» GIVEN REQUEST A
Name the three authors of the Federalist Papers given in the piece on public sentiment and factionalism below.
» GIVEN REQUEST B
In the piece on public sentiment and factionalism below, what pen name did the authors of the Federalist Papers use?
» GIVEN REQUEST C
From the piece on public sentiment and factionalism below, write out the stretch from "Madison, following directly" through "the human condition." word for word.

The Vagaries and Vicissitudes of Public Sentiment:
       The United States has a population of 340 million residents. There are times when it seems as though each of those individuals also has their own independent opinion on a given topic, but in reality, most people fold neatly into larger groups of like-minded individuals. This is termed factionalism, and its effects and consequences directly underpin both prevailing and counter public sentiment. There were few possibilities imaginable in the murky future when the Founding Fathers assembled to debate and then draft the fledgling nation’s new Constitution in 1787 that scared them more than unchecked factionalism developing and pitting citizens and ideologies needlessly and firmly against one another. Their other great fear – an ignorant and gullible electorate (but that is a whole different blog).

          If the United States Constitution is the nation’s owner’s manual, then certainly the Federalist Papers are the accompanying primer. Prior to the ratification process the Founders thought it a good idea to explain their new system of government to the citizens who would vote to ratify it and then have to live under its evolving body of laws. To accomplish this, Alexander Hamilton, John Jay, and James Madison assumed the nom de plume of “Publius” and wrote a series of eighty-five (85) essays seeking to educate and enlighten the new nation’s citizenry as to the logic underpinning the proposed Constitution. There is wisdom to be found in all of these essays, but perhaps the intellectual and emotional heart of this endeavor is Essays Nos. 9 & 10.

          Essay No. 9 lays out the arguments supporting the idea of a republic as opposed to other forms of government and acknowledged the failed republics of antiquity (specifically Athens and the early Roman Republic). Hamilton cites the separation of powers, checks and balances, and representative democracy as the strengths inherent in this new proposed model that would allow success where those others had failed. The salient point of the essay was to argue for the belief that large republics could achieve stability, endure, and do not have to inevitably devolve into the tyranny of factionalism, conflict, and oppression.

        Madison, following directly in Essay No. 10, knew that factions would be an essential and ever-present feature of the coming republic as the tendency to group together with other like-minded individuals is a deeply rooted part of the human condition.

“The latent causes of faction are thus sown in the nature of man; and we see them everywhere brought into different degrees of activity, according to the different circumstances of civil society. A zeal for different opinions concerning religion, concerning government, and many other points, and many other points… have, in turn, divided mankind into parties, inflamed them with mutual animosity, and rendered them much more disposed to vex and oppress each other than to cooperate for the common good.”
– James Madison as “Publius” in The Federalist Number 10

        But of all the subjects and possibilities that could divide individuals into separate and bitterly opposed groups, Madison knew that investment issues centered on money, property, and land would be the most aggressively contested.

» DATA ROWS
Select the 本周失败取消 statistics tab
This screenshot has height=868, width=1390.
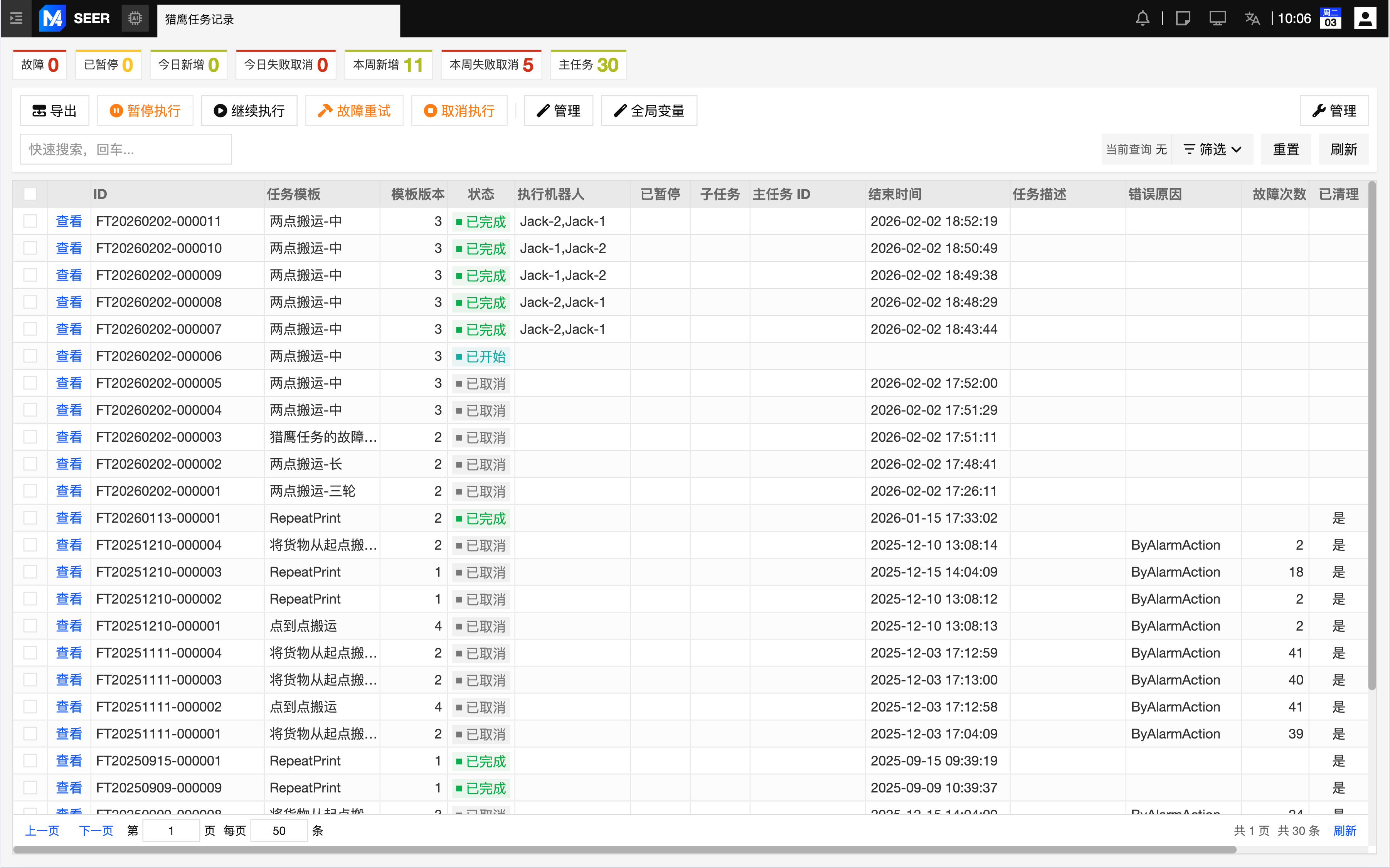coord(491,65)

...

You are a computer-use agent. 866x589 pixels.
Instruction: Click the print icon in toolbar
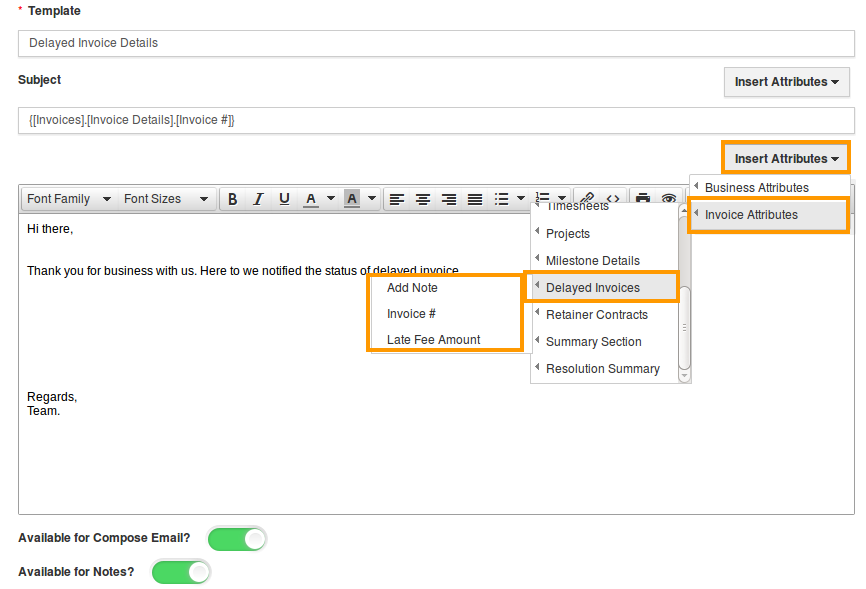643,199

...

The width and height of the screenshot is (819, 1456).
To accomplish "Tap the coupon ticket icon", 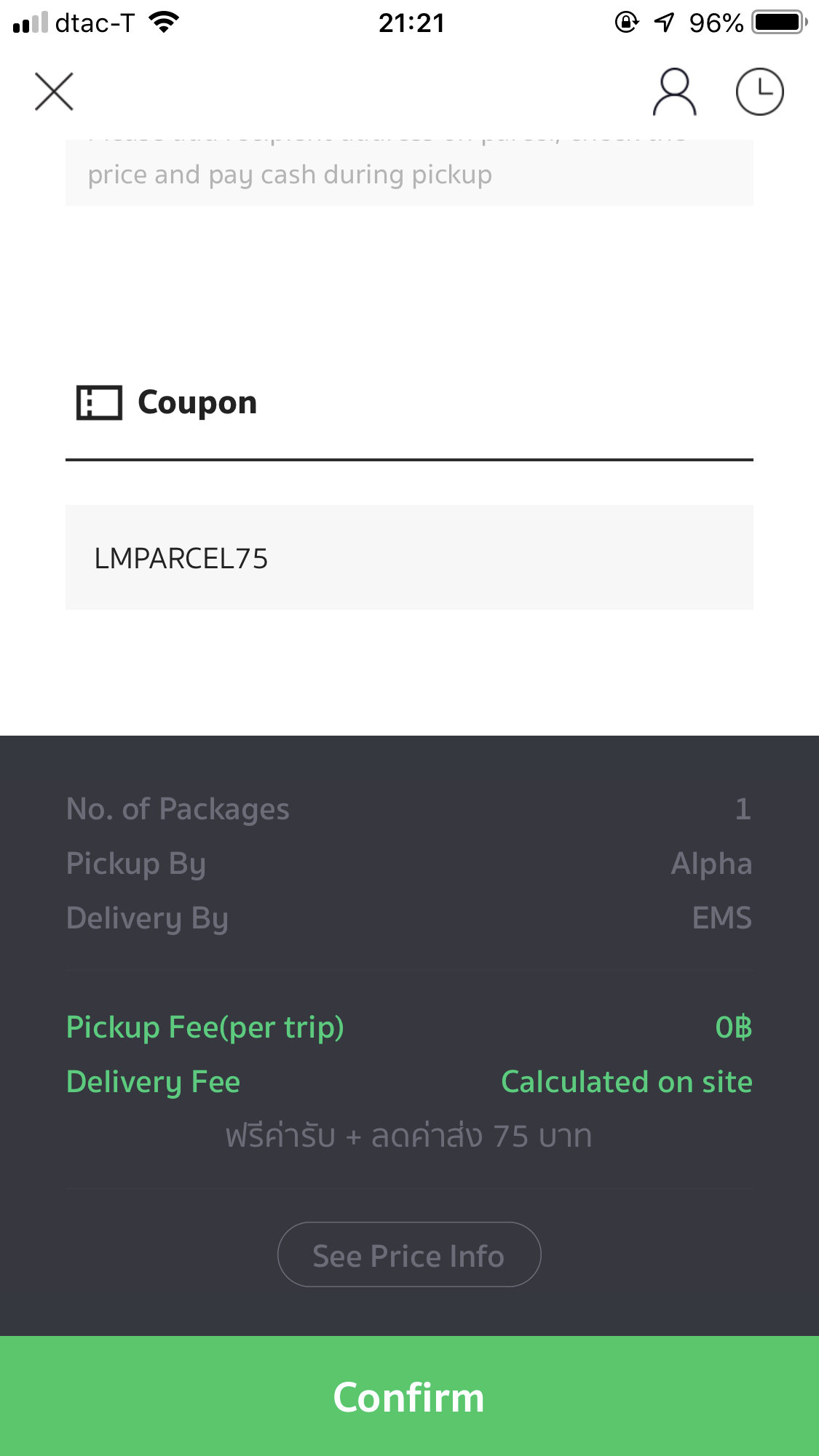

» FULL OUTPUT A
Alexander Hamilton, John Jay, James Madison

» FULL OUTPUT B
"Publius"

» FULL OUTPUT C
Madison, following directly in Essay No. 10, knew that factions would be an essential and ever-present feature of the coming republic as the tendency to group together with other like-minded individuals is a deeply rooted part of the human condition.